I am fearful. I am nervous. I am afraid of what others will think of me.
I
am gaining the courage to share with my family and friends some
amazing things that have been happening in my life. More importantly, I
am gaining the courage to share my story with the world. God is placing a
desire on my heart to share my story with others in hopes to encourage
them, be a support to them and most importantly be a light in dark
places. "We have all sinned and fall short of the glory of God." Yes, we
have all sinned, but there is a major part of my testimony that has
fallen short, has been thrown in the mud and has been buried in my heart
for a long long time. A handful of people know the story and the hurt
and shame that are tied to it.
The best part of my
story is the ending!! My story ends with God's unending grace and love
covering my heart and my life from all the shame that I put there. God
tore down walls and rebuilt love and life in ways that only He can. That
is what I want to share! I want others to see that anything is possible
with God. He knows what He is doing! We don't need to fill our hearts
with our own desires. When we look for our own desires, we always look
in the wrong place or go to the wrong person. But when we delight in the
Lord, he will give us the desires of our heart...because really God is
the only one who really knows what those desires are. Let me tell you
from my own experiences, the desires that God gives are a billion times
better then the ones we try to find for ourselves.

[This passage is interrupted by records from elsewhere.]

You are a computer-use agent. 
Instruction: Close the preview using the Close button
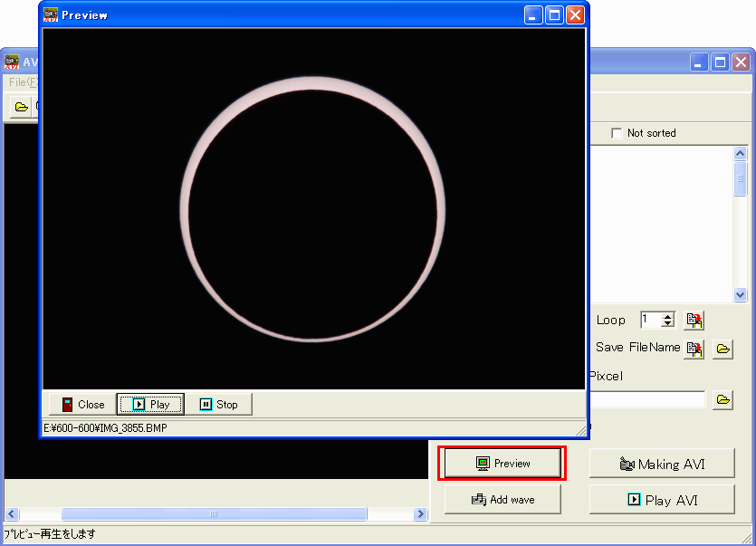coord(82,405)
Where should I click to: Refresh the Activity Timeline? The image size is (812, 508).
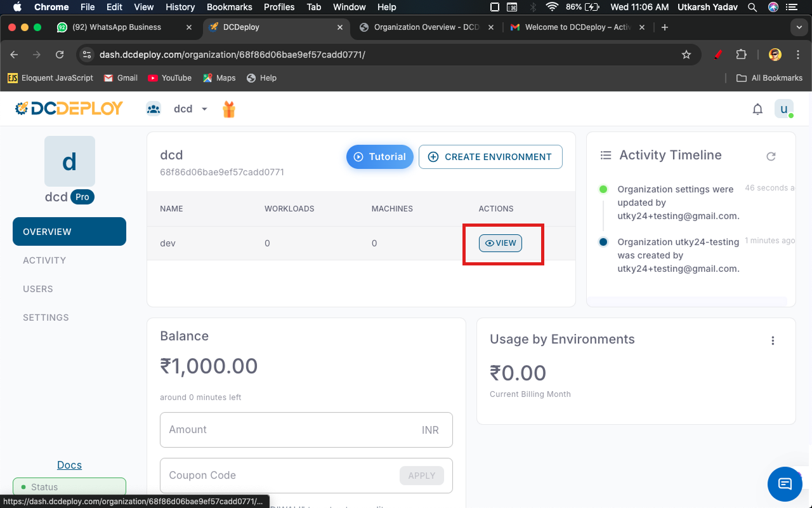click(771, 156)
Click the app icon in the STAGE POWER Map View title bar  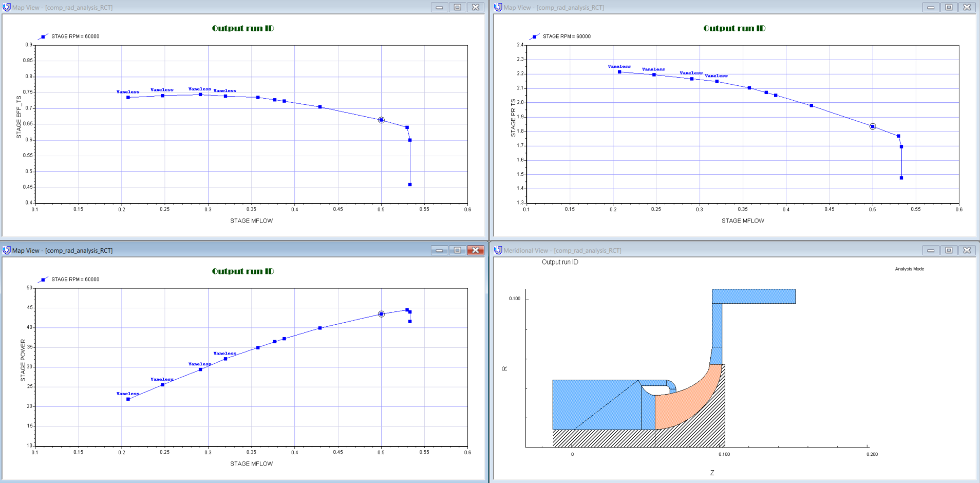[x=7, y=250]
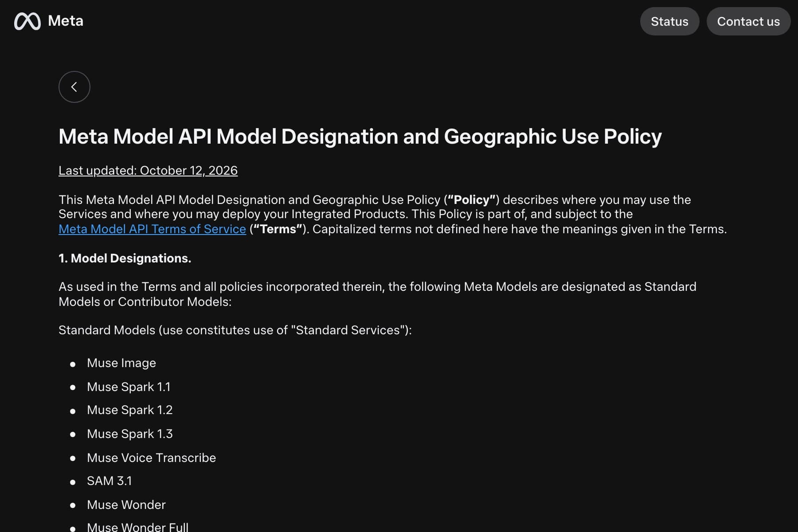Click the Contact us button

[x=748, y=21]
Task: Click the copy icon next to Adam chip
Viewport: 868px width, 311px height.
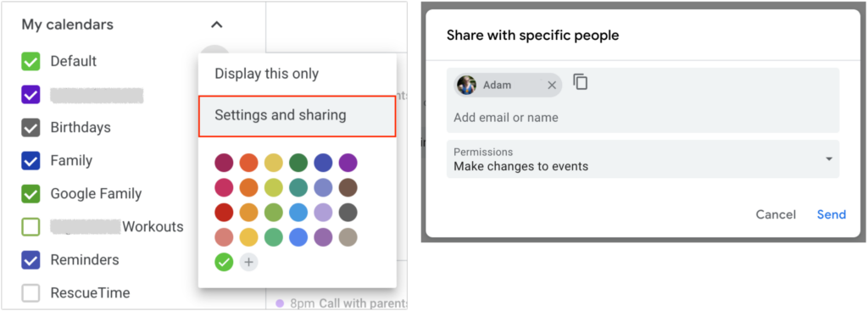Action: pos(580,82)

Welcome to Immeasurable Grace!
I
will be blogging about my past and the effects it has had on my future.
I am being challenged to open up my heart and soul with the world. Each
week I invite you to ride along as I give you a small glimpse into my
inner struggles. We can travel together into the valleys of my sin and
shame; rounding out our hike by climbing the mountains of victory and
grace. I am nervous. I am fearful. My passion exceeds all fears and I am ready to be a light in the darkness.